“To the formative type the spectator seems useless, to the spectator the man of action is faintly absurd. A born observer would find the earnest efforts of the Grand Army—the formation of skeleton companies, the appointment of officers, the secret drills, the serious attempt to become a real army—lacking in humor and repellent.” “You think I’m the spectator type, Mr Tyss?”
“No doubt about it, Hodgins. Certain features might be deceptive at first sight: the wide-spaced eyes, the restrained fleshiness of the mouth, the elevation of the nostril; but they subordinate to more subtle indicators. No question but that Chief Jung would put you down as an observer.”
If his fantastic reasoning and curious manner of classifying personalities as though they were zoological specimens could relieve me of having to refuse pointblank to join the Grand Army I was content. While this hardly alleviated my disturbance at being, no matter how remotely, accessory to mayhem, kidnaping and murder I compromised with my conscience by trying to believe I might after all be mistaken in thinking I was being used. There were times when I felt I ought boldly to declare myself and leave the store but when I faced the prospect of having to find a way to eat and sleep, even if I put aside the imperative necessity of books, I lacked the courage.
Spectator? Why not? Spectators had no difficult decisions to make.
5. OF WHIGS AND POPULISTS
A country defeated in a bitter war and divested of half its territory loses its drive and spirit and suffers a shock which is communicated to all its people. For generations its citizens brood over what has happened, preoccupied with the past and dreaming of a miraculous change, until time brings apathy or a reversal of history. The Grand Army, with its crude and brutal philosophy and methods, was pride’s answer to defeat.

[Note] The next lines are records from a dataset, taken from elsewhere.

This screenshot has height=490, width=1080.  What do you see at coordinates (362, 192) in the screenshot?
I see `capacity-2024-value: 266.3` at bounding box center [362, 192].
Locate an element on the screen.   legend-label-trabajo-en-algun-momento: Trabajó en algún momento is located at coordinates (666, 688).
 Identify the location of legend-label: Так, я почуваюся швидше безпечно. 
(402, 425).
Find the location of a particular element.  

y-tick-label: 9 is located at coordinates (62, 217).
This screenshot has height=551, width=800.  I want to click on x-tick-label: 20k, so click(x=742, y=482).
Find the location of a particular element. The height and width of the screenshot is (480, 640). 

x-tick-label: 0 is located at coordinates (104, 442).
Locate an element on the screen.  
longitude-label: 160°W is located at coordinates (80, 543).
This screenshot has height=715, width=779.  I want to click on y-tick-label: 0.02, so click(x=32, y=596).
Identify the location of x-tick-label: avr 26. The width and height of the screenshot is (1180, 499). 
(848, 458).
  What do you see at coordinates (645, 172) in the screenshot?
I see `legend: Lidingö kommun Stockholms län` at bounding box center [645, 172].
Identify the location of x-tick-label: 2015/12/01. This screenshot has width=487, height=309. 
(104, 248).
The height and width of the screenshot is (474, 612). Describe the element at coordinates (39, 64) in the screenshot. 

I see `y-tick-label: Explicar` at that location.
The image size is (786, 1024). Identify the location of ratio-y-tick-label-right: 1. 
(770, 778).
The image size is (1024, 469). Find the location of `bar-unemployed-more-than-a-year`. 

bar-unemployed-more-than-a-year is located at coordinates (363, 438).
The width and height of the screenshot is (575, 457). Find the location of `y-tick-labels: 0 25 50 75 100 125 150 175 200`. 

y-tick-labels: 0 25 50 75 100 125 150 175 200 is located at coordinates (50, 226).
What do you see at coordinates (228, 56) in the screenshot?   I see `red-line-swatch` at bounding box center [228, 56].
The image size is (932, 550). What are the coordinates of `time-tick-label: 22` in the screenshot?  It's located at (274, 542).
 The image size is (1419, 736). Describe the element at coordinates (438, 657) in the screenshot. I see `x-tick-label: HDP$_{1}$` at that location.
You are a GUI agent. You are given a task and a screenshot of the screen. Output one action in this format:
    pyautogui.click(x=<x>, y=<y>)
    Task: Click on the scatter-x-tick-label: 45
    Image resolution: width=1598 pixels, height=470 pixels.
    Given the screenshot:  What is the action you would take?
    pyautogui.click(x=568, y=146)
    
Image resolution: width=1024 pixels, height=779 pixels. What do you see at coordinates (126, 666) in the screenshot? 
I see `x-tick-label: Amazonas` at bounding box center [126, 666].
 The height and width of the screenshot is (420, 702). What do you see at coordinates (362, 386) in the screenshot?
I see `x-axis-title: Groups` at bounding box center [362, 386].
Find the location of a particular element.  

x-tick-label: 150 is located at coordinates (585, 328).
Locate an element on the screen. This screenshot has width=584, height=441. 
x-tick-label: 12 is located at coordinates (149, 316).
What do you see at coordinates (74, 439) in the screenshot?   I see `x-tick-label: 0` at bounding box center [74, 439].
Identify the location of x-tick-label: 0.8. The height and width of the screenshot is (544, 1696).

It was not the only answer; the two major political parties had others. The realistic Whigs wanted to fit the country and its economy into actual world conditions, to subordinate it wholly and openly to the great manufacturing nations and accept with gratitude foreign capital and foreign protection. The immediate result would be more prosperity for the propertied classes; they contended this would mean a gradual raising of the standard of living since employers could hire more hands, and indenture, faced by competition with wages, would dwindle away.
This the Populists denied. The government, they insisted when they were out of office, should create industries, forbid indenting, buy up the indentures of skilled workers and offer high enough pay to create new markets, and defy the world by building a new army and navy. That they never put their program into effect they laid to the wily tricks of the Whigs.
The presidential election of 1940 was as violent as if the office were really a prize to be sought rather than a practically empty title, with all real power now held by the Majority Leader of the House and his cabinet of Committee Chairmen. As early as May one of the leading contenders for the Populist nomination was shot and badly crippled; the Cleveland hall where the Whig convention was being held was fired by an arsonist.
I would not be old enough to vote for two years, yet I too had campaign fever. Jennings Lewis, the Populist, was perhaps the ugliest candidate ever offered, with a hairless, skeletonlike face; Dewey, the Whig nominee, had a certain handsomeness, which might have been an asset if the persistent advocates of woman suffrage had ever gotten their way.